## Description of the task
Start at the first line of the material below and retype each line through the one containing "Navigate to Rosslare", exactly.

Segment Start: Available data

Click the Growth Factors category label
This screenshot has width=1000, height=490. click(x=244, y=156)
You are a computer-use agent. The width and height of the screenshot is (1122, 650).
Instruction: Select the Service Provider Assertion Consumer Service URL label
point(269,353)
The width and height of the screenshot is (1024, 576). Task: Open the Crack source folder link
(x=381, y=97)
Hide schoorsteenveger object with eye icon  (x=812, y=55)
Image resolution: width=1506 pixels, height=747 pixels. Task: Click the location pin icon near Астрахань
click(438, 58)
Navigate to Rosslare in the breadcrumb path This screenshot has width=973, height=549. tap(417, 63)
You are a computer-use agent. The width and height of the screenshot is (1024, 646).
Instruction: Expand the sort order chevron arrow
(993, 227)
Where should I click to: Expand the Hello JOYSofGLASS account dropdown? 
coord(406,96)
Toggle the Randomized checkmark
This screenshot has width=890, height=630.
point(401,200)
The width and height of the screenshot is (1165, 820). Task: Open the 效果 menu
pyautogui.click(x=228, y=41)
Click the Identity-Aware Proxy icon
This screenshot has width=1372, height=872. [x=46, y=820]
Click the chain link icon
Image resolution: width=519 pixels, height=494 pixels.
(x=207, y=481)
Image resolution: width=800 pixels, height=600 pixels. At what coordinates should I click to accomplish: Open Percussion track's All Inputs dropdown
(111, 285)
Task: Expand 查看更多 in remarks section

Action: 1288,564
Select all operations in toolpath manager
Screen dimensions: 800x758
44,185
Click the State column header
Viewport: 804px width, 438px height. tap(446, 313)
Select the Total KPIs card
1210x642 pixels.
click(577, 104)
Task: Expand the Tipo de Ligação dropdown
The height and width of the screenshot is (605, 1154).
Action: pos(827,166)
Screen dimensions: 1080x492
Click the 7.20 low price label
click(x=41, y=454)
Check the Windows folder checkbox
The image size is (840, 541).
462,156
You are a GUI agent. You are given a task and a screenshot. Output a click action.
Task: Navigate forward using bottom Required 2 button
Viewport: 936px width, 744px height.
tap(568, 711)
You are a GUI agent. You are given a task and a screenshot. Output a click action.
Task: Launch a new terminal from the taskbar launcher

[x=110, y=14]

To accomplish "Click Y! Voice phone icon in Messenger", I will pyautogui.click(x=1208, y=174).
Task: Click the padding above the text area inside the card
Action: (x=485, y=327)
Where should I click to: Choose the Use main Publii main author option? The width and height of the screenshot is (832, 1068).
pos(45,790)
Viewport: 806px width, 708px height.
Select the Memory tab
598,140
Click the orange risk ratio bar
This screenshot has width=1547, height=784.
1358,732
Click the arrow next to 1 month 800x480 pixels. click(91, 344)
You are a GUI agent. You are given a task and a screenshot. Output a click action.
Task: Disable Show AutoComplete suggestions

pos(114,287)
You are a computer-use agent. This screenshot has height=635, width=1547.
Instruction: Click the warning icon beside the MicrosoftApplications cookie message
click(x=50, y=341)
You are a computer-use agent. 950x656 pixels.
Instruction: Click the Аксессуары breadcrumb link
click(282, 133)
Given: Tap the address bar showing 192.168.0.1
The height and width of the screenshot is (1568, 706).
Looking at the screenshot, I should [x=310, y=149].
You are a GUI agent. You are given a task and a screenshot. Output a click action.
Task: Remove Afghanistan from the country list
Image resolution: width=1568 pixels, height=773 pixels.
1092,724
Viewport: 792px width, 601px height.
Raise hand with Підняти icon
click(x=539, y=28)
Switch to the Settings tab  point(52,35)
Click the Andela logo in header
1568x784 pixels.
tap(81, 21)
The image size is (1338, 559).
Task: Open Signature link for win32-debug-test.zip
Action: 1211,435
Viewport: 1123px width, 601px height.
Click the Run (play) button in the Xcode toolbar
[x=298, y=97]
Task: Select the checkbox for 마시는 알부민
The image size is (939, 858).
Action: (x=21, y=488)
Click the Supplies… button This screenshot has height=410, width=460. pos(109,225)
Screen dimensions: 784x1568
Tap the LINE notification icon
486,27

Segment End: Available data

## Answer to the problem
Click the Growth Factors category label
This screenshot has width=1000, height=490. click(x=244, y=156)
You are a computer-use agent. The width and height of the screenshot is (1122, 650).
Instruction: Select the Service Provider Assertion Consumer Service URL label
point(269,353)
The width and height of the screenshot is (1024, 576). Task: Open the Crack source folder link
(x=381, y=97)
Hide schoorsteenveger object with eye icon  (x=812, y=55)
Image resolution: width=1506 pixels, height=747 pixels. Task: Click the location pin icon near Астрахань
click(438, 58)
Navigate to Rosslare in the breadcrumb path This screenshot has width=973, height=549. tap(417, 63)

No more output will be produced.